JOURNAL ARTICLE

Optimal daily levothyroxine dose in primary hypothyroidism. Its relation to pretreatment thyroid hormone indexes

U M Kabadi
Archives of Internal Medicine 1989, 149 (10): 2209-12
2508585
Several studies have described the mean optimal replacement daily dose of levothyroxine sodium in subjects with primary hypothyroidism. Furthermore, a cautious approach in replacement therapy of the elderly population is well established. However, the initial dose of levothyroxine has remained variable, especially in young subjects, since the guidelines for the prediction of the final replacement dose are scarce. This study assessed the efficacy of pretreatment thyroid hormone indexes in determination of the final maintenance levothyroxine dose in 156 subjects with primary hypothyroidism. The optimal daily levothyroxine dose as defined by normalization of serum thyroxine and basal thyroid-stimulating hormone levels, as well as thyroid-stimulating hormone response to the intravenous administration of thyrotropin-releasing hormone, varied between 50 micrograms and 200 micrograms and, hence, the subjects were grouped according to the final levothyroxine dose.
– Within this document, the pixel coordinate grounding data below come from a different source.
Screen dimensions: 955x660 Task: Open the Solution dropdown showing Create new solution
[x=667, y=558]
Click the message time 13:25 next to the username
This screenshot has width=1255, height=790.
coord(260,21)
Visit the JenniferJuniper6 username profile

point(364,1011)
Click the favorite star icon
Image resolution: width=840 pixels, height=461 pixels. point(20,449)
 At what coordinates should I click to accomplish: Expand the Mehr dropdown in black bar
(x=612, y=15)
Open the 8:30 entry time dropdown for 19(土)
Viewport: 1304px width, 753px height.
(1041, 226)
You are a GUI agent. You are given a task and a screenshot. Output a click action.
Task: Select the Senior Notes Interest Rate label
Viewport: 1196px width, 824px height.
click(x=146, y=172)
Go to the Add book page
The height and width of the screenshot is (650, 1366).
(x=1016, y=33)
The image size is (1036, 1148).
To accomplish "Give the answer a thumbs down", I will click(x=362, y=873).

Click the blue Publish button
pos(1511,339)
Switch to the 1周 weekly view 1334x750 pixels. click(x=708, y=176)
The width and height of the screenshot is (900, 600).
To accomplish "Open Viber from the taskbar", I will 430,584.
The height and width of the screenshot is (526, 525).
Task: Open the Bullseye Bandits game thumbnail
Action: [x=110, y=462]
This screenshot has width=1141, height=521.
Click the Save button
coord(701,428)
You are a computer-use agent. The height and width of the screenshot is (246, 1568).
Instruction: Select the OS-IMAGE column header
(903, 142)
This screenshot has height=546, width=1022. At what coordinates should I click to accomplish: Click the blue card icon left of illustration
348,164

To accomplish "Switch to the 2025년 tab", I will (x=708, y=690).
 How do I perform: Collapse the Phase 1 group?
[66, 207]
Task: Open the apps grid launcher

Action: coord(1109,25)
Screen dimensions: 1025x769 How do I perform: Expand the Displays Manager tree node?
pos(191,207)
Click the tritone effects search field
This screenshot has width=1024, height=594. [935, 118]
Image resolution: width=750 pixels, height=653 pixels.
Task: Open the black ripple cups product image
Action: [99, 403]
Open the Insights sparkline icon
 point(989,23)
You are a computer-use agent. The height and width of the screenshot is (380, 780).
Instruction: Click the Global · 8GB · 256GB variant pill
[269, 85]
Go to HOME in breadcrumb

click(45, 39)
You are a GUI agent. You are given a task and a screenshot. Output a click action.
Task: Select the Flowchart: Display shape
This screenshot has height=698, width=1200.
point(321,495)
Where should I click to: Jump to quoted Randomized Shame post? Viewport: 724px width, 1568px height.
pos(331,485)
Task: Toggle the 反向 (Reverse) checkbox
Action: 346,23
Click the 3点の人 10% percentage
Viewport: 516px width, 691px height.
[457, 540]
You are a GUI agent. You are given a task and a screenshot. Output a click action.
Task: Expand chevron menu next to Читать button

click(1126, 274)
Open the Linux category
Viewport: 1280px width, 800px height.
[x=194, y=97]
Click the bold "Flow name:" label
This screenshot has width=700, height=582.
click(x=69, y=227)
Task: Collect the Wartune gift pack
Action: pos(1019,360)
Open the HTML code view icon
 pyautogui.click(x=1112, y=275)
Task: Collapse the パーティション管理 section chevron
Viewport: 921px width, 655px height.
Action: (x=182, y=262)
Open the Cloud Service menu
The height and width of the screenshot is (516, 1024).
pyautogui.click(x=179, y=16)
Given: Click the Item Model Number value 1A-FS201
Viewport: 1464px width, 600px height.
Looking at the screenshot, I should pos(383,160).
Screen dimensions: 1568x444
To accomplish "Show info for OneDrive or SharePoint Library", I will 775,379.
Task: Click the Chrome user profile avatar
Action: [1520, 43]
Significant correlations were noted between the levothyroxine dose for individual groups and pretreatment serum triiodothyronine, thyroxine, and thyroid-stimulating hormone concentrations. However, the serum thyroid-stimulating hormone concentration demonstrated a markedly closer relationship with the levothyroxine dose than did either triiodothyronine or thyroxine for both comparisons. Furthermore, when assessed for all subjects, the correlation between levothyroxine dose and thyroid-stimulating hormone level, alone, remained significant. This study demonstrates that obtaining routine thyroid hormone indexes prior to initiation of replacement levothyroxine therapy may be reliable predictors of the final levothyroxine dose; serum thyroid-stimulating hormone concentration being the best index. Thus, the levothyroxine dose may be reliably predicted depending on a specific range of thyroid-stimulating hormone levels. Therefore, in an individual subject, aiming for the predicted dose rather than the mean dose, a procedure described in the medical literature, may be more helpful in arriving at an optimal levothyroxine dose.